Greta Friar | Whitehead Institute
November 19, 2018
CAMBRIDGE, Mass. – Different subpopulations of a plant species can have distinct traits, varying in size, seed count, coloration, and so on. The primary source of this variation is genes: different versions of a gene can lead to different traits. However, genes are not the only determinant of such traits, and researchers are learning more about another contributor: epigenetics. Epigenetic factors are things that regulate genes, altering their expression, and like genes they can be inherited from generation to generation, even though they are independent of the actual DNA sequences of the genes.
One epigenetic mechanism is DNA methylation, in which the addition of chemical tags called methyl groups can turn genes on or off. Genes that share the identical DNA sequence but have different patterns of methylation are called epialleles. Several studies have shown that epialleles, like different versions of genes, can cause differences in traits between plant subpopulations, or strains, but whether genetic factors are also at play can be difficult to determine.
The lab of Whitehead Member Mary Gehring, who is also an associate professor at Massachusetts Institute of Technology, has described evidence that epialleles alone can lead to different heritable traits in plants. In research published online November 5 in the journal PLoS Genetics, Gehring, along with co-first authors and former lab members Daniela Pignatta and Katherine Novitzky, showed that altering the methylation state of the gene HDG3 in different strains of the plant Arabidopsis thaliana was enough to cause changes in seed weight and in the timing of certain aspects of seed development.

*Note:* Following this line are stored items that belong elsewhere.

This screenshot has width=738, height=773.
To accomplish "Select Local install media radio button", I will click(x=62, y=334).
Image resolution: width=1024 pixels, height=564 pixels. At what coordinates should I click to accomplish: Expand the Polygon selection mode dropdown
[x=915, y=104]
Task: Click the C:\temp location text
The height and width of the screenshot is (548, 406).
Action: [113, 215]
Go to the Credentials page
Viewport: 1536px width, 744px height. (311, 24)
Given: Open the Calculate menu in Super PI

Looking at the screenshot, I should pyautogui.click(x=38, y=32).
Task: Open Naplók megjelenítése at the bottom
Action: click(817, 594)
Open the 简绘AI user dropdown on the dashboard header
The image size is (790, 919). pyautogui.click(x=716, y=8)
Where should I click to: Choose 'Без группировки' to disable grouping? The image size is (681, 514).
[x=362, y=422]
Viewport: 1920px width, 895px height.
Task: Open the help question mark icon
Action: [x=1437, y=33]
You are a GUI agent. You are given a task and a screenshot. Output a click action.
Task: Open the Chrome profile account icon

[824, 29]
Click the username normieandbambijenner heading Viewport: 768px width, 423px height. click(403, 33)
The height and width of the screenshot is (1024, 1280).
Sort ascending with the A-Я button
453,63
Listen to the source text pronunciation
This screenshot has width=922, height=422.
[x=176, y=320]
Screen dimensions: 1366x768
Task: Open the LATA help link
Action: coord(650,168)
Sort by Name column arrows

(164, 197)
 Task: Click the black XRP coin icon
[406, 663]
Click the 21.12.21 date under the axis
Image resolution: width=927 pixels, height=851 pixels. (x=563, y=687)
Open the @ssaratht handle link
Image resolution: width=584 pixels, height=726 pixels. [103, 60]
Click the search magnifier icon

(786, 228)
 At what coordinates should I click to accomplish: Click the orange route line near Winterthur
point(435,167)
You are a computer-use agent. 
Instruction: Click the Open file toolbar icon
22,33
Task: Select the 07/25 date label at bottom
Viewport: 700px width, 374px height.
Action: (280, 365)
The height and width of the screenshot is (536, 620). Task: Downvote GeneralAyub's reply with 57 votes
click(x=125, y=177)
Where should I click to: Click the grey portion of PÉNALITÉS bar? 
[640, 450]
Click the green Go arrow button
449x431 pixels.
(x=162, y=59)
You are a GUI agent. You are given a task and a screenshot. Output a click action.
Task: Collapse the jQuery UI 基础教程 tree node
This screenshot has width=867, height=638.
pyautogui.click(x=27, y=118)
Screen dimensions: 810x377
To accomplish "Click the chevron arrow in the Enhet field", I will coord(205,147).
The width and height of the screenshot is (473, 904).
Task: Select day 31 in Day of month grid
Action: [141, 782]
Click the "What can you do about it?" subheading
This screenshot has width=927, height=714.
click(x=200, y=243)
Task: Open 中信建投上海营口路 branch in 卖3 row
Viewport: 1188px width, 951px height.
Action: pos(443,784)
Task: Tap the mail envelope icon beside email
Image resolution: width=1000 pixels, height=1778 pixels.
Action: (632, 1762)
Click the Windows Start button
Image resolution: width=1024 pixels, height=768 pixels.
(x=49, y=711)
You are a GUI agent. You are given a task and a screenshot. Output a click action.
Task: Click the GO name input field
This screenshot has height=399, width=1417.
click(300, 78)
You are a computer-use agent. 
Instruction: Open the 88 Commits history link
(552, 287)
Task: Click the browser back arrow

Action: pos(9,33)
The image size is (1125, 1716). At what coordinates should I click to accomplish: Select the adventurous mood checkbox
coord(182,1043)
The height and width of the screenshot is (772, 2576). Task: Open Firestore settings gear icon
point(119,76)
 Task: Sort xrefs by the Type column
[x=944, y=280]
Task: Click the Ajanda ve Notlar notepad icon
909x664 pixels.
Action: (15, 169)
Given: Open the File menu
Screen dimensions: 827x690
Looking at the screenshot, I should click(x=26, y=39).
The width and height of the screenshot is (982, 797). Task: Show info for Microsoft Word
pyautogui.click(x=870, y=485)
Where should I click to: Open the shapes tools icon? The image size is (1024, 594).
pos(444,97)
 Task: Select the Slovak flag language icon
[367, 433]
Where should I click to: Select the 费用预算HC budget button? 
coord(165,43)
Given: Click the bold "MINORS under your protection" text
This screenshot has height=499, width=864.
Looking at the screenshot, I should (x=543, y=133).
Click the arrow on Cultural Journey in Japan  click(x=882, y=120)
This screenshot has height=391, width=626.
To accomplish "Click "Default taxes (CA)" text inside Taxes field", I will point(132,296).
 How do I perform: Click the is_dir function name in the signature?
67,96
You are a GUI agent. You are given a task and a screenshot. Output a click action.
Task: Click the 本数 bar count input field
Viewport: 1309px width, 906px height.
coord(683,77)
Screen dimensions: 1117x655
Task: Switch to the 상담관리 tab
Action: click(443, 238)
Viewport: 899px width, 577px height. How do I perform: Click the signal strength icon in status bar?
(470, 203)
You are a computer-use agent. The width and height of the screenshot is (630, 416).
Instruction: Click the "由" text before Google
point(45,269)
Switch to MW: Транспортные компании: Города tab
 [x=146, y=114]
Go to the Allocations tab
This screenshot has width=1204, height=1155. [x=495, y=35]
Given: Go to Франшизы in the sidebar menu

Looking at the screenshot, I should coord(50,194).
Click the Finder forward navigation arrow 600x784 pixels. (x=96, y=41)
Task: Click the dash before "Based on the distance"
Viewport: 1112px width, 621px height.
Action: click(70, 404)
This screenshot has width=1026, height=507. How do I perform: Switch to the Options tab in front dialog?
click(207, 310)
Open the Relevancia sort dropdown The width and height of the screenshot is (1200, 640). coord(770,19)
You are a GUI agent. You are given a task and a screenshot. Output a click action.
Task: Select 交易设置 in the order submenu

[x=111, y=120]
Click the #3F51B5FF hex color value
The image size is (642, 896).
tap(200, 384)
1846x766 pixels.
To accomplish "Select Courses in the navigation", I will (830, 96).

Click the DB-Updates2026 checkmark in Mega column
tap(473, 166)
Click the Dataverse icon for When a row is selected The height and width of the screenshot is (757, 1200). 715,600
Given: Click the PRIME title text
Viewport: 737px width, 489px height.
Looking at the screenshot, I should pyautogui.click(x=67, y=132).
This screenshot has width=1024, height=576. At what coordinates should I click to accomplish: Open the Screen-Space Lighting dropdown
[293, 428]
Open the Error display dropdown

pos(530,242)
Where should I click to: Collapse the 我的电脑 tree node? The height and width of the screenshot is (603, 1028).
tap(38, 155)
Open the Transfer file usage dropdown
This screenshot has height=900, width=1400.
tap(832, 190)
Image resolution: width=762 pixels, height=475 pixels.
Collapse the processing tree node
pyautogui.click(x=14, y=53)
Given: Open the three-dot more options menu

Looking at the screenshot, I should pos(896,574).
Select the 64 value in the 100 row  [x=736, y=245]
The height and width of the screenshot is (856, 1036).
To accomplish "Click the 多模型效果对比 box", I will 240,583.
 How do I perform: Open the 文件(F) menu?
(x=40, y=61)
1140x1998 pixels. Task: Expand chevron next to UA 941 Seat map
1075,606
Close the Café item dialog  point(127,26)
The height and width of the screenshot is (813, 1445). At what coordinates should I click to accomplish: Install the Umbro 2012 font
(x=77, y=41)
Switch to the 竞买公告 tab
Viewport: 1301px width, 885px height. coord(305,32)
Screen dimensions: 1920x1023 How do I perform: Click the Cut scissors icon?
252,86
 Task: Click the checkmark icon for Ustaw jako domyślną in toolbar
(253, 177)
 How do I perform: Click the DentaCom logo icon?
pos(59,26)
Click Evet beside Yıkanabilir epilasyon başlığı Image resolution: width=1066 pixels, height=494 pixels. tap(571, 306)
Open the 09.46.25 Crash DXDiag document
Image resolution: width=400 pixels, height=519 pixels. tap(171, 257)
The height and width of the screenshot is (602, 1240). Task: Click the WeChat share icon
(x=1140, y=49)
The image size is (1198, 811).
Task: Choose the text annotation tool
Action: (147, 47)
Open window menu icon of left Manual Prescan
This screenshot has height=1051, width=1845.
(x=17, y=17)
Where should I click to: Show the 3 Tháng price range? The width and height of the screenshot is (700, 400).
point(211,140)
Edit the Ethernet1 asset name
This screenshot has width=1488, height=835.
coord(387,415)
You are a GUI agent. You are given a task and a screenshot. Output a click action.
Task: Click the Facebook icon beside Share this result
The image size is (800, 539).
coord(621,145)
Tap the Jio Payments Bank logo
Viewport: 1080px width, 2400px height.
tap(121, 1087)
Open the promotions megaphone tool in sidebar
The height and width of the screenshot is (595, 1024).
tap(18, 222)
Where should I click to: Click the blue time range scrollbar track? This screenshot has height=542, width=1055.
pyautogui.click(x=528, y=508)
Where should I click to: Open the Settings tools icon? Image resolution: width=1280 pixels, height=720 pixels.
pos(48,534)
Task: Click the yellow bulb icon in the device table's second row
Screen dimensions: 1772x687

In plants, methylation states of genes change most frequently during seed development, when genes are switched on or off to progress development of the organism. This period is also when a conflict of interest arises in the genome of each seed between the parts inherited from its mother and father. The mother plants produce seeds fertilized by different fathers at the same time. It’s in the mother’s interest to give an equal share of nutrients to each seed—to have many smaller seeds. But it’s in the father’s interest for its seed to get the most nutrients and grow larger. This conflict plays out through an epigenetic mechanism called imprinting, in which, through differential methylation between the father’s and mother’s copies of a gene, one parent’s copy is silenced in the offspring so that only the other parent’s version of the gene is expressed.
The gene HDG3 is imprinted in one strain of Arabidopsis so that only the father’s copy is expressed. Gehring and her team found that when the strain loses its paternal imprinting, the timing of seed development is affected and the plant ends up with smaller seeds. This is consistent with the theory of imprinting: When the father’s genes have the advantage, the seeds are larger than when both parents’ genes are equally expressed.
Other experiments tested the effect of either activating or silencing HDG3 by methylation in a variety of scenarios, both in a separate strain of Arabidopsis in which the gene starts off silenced, as well as in crosses between the two strains. The researchers found that altering the methylation state of the gene was sufficient to affect seed size and the timing of seed development. In the crosses, these traits depended on whether the paternal copy of the gene came from the strain in which HDG3 was normally silenced or the strain in which it was normally activated.
Altogether these experiments demonstrate a link between changes in methylation state and differences in seed development and size. This suggests that epialleles in natural populations function much like variations in genes, creating heritable traits that differ within the larger population.
This work was funded by the National Science Foundation (NSF grant 1453459).